COVID-19 forced us all to scatter from the office, work from home, and wonder why we were spending all that time in the office, jousting with NetSuite, QuickBooks and spreadsheets in the first place.

The tedium has been so palpable, he said — only a bit tongue in cheek — that half of all AP departments were hired simply because executives did not want to have to be the ones looking at the AP systems.

The rise of the machines has at least some operational advantages over humans, fallible as we are. Individuals, after all, are not that good at running algorithms in their heads, at remembering website logins or whether invoices have been paid. What they are good at is crafting strategy, new products and innovations that transform industries and drive top-line momentum.

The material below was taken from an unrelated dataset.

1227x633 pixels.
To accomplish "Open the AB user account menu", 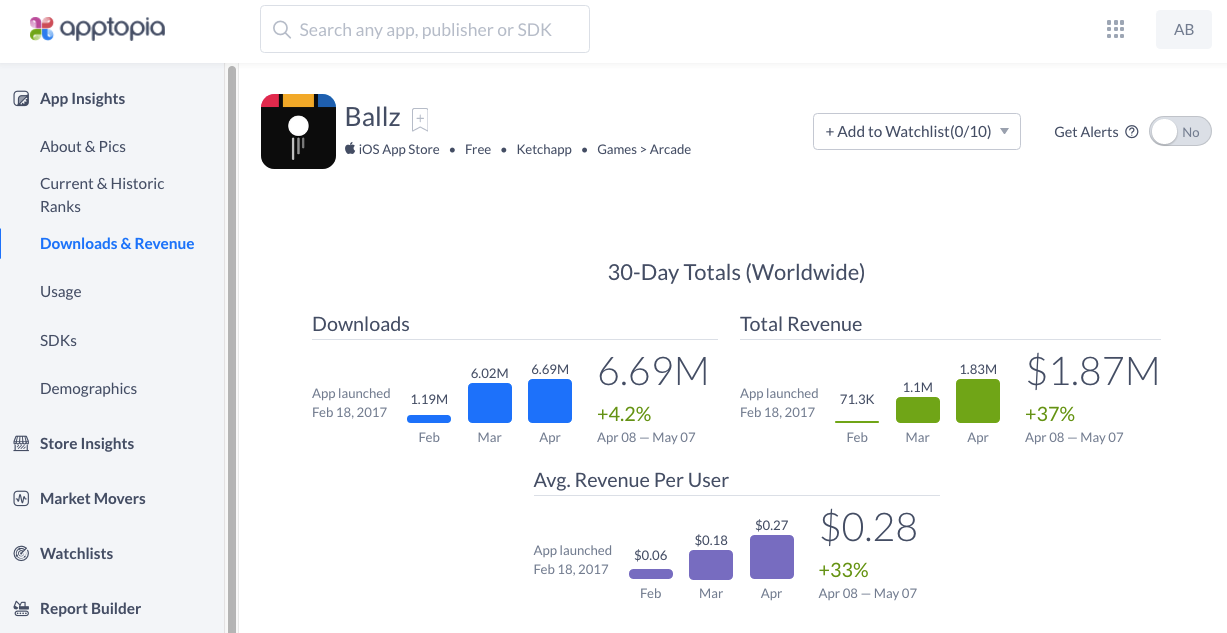I will pos(1183,29).
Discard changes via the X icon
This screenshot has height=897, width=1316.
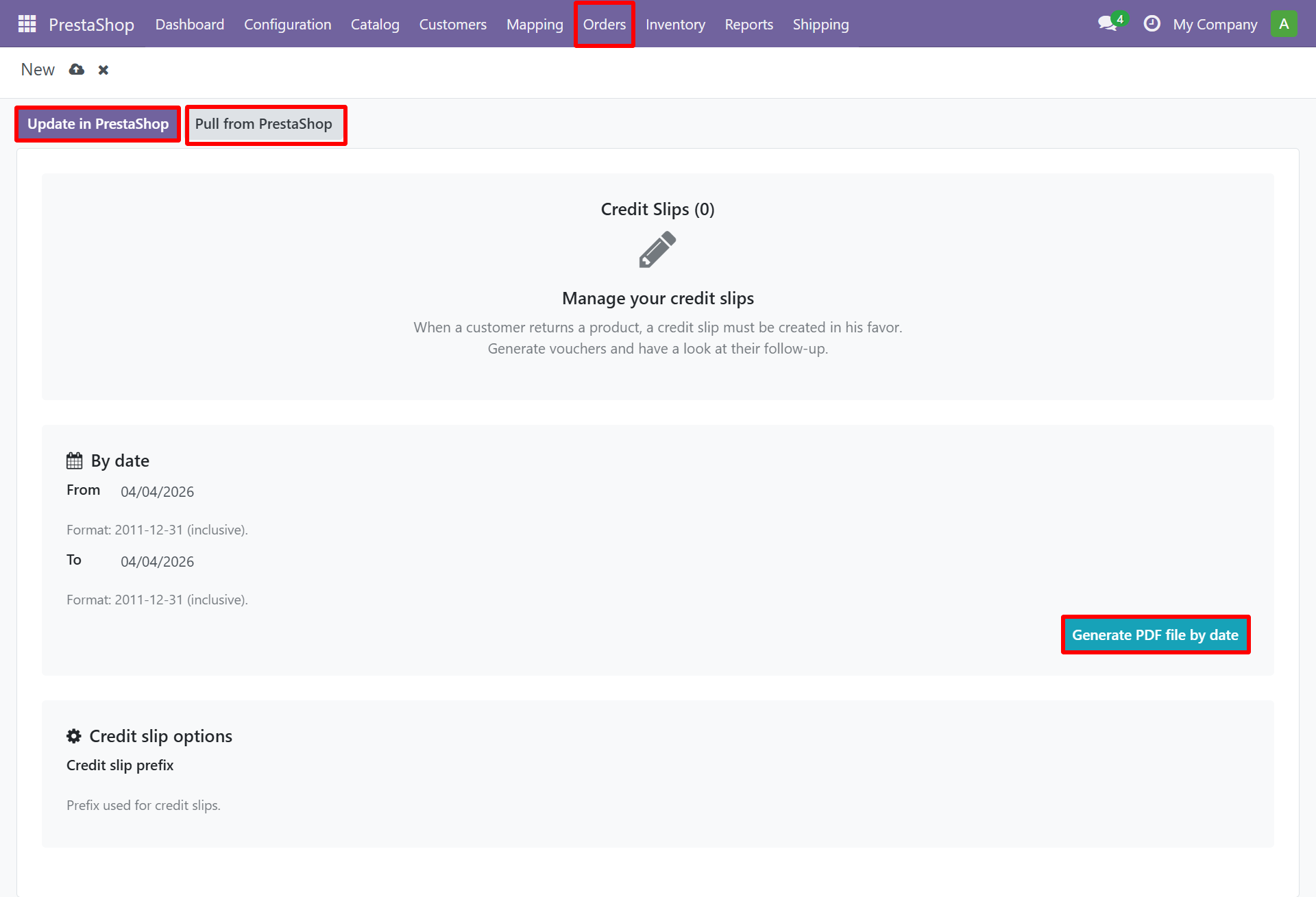(x=103, y=69)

The advantages of tech — acting as the layers of AP “translation” rather than people — coupled with the waning enthusiasm of individuals to perform manual tasks day in and day out will reshape the AP department itself.

As Tillman predicted: “We’ll see fewer people in these departments in three years, and I’m a firm believer that humans are not doing this job at all in five to 10 years.”

In the Year 2025

Fast forward to the middle of the decade, said Tillman, and B2B interactions will be markedly improved as a result of AP automation’s realities. Buyers will have better leverage over their suppliers (and even payment vendors) to negotiate terms.

Back-office operations will be more fully integrated, he said, as operations teams and sales teams can be on the same page regarding cash flow requirements and supply chain issues. Tillman noted that within any supply chain — and particularly with firms that are manufacturing goods — there are several links within that chain, stretching across any number of vendors and subcontractors. Automating AP can ensure that firms are not making the mistake of paying for goods and services twice (there’s that human fallibility again). The answer lies not with throwing more people at the problem, but in throwing machines at the AP pain points themselves.

“No one wants to do this job, and the costs are going to get exorbitantly high,” Tillman said.

Technology, he told Webster, ensures that finance teams can think “more like businesspeople and less like bookkeepers.”